Para que alguém tome posse de uma qualidade moral, são necessárias razões que justifiquem os nossos atos repetidos à exaustão com uma determinada intenção. Precisamos de motivos e boas justificativas para fazê-lo. O problema reside no fato de que uma boa justificativa, em geral, não é totalmente convincente. Ela é apenas boa. O objeto do desejo alimenta a dúvida quanto a possuí-lo ou não. Isto faz você julgar suas próprias atitudes. Atitudes pensadas significam atos voluntários, conscientes, mas não espontâneos e naturais. Ser moralmente desenvolvido implicaria em praticar atitudes virtuosas naturalmente sem pestanejar, sem pensar que o outro lado da questão existe. Assim como praticar o bem sem sequer pensar que o mal existe. Quando nos encaminhamos para atitudes virtuosas, vamos deixando, aos poucos, de ficar pensando nas escolhas, porque não temos mais dúvidas, apenas temos certas atitudes prontas dentro de nós. Não se trata mais de ações boas ou más. Apenas pratica-se a boa ação, de boa fé, naturalmente, como se pega uma uva no cacho.
Uma coisa esquisita chamada “desejo mimético”
A curiosidade não é um instrumento para avaliar desejos e intenções. A curiosidade, apenas nos incita a olhar ou constatar algo. A curiosidade nos permite descobrir, e não agir para tomar posse de alguma coisa. Por isso repreendemos as crianças quando dizemos que elas parecem ter olhos nos dedos, pois para as crianças a curiosidade se confunde com o ter. É uma armadilha que o nosso psiquismo arma para nós nesse momento. A curiosidade nos envolve e nos faz jogar com desejos nem sempre claramente assumidos ou desculpas para que os sentimentos não nos traiam. As nossas intenções são intensificadas pelos sentidos. O que os olhos não vêem o coração não cobiça. Depois que vemos, cobiçamos, desejamos. Isto foi explicado por um estudioso do assunto que chamou de desejo mimético2, é o mimetismo. Esse conceito nos ensina que todos somos possuidores do desejo de querer igual ao do outro, desejar um objeto já desejado e possuído por alguém. Podemos simplificar dizendo que trata-se da inveja. Então, se temos inveja, ainda não somos virtuosos e nossas escolhas ainda não são espontâneas. Torna-se necessário que façamos juízo do que desejamos. No fundo, muitas vezes, queremos para nós o que pertence ao outro.

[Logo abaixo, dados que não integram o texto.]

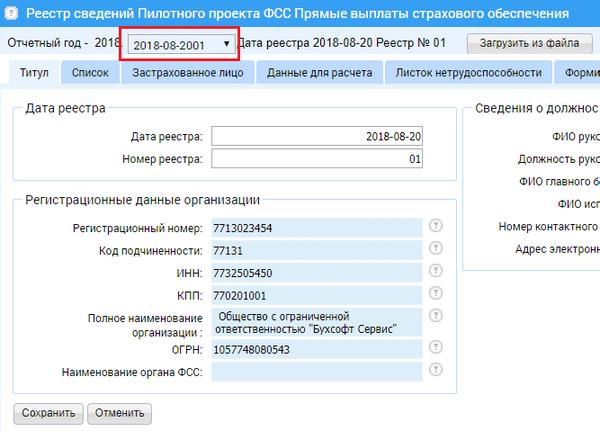Click the Наименование органа ФСС field
Image resolution: width=600 pixels, height=431 pixels.
317,373
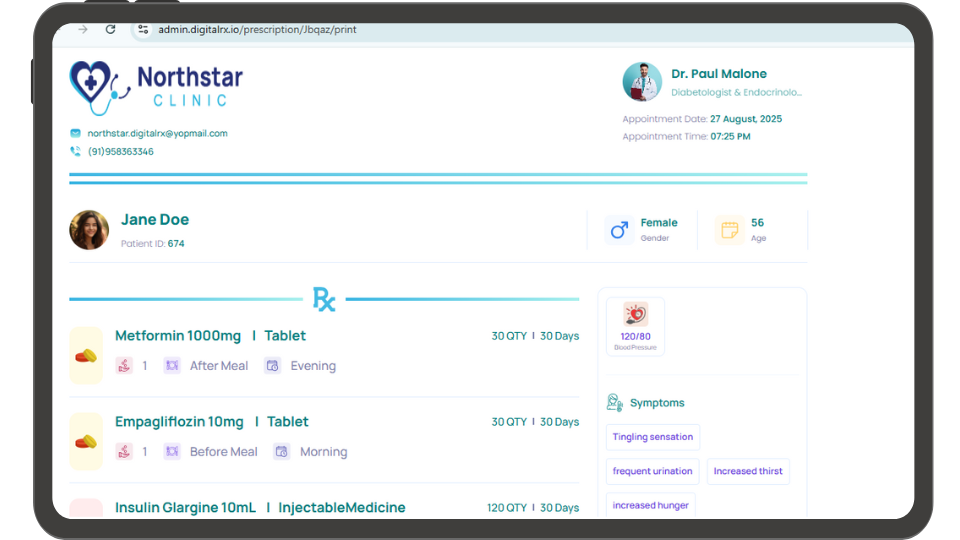Select the Increased thirst symptom tag
960x540 pixels.
(748, 471)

Quando admiramos o relógio no pulso de alguém ou elogiamos a sua camisa, gostaríamos de ter comprado aquela camisa antes dele e também seria agradável ver como fica no meu pulso aquele relógio. Podemos até dissimular e negar tais interesses, mas sabemos que, no íntimo, isso é verdade. Não falamos de uma inveja corrosiva e que pode nos lançar no fogo eterno das expiações. Apenas somos muito apegados. O nosso instinto de posse é algo que nos aproxima muito do animal. É o nosso lado anímico que existe muito forte dentro de cada um de nós. Como nos ensina Emmanuel, caminhamos do instinto para a luz através da razão. Oscilamos entre posse e desapego movidos pela curiosidade de encontrar e descobrir impulsionada pelos desejos. Os desejos fazem funcionar a força da vontade para a empreitada das descobertas. A dúvida nos alerta e nos faz consultar o nosso código moral e de valores. A nossa inteligência nos ajuda a discernir e o nosso Espírito se aperfeiçoa pelo exercício de fazer escolhas mais sábias, muitas vezes desconsiderando até mesmo suas inclinações mais sinceras. As nossas atitudes são o resultado desse complexo processo. Em meio às dúvidas, administramos conflitos, dizemos sim ou não. Fazemos escolhas. Nos desapegamos e nos despojamos de cada coisa que não será mais necessária na caminhada evolutiva. Ou dizemos sim às posses, e ainda ficamos um pouco mais no exercício da dúvida para continuar o aperfeiçoamento moral.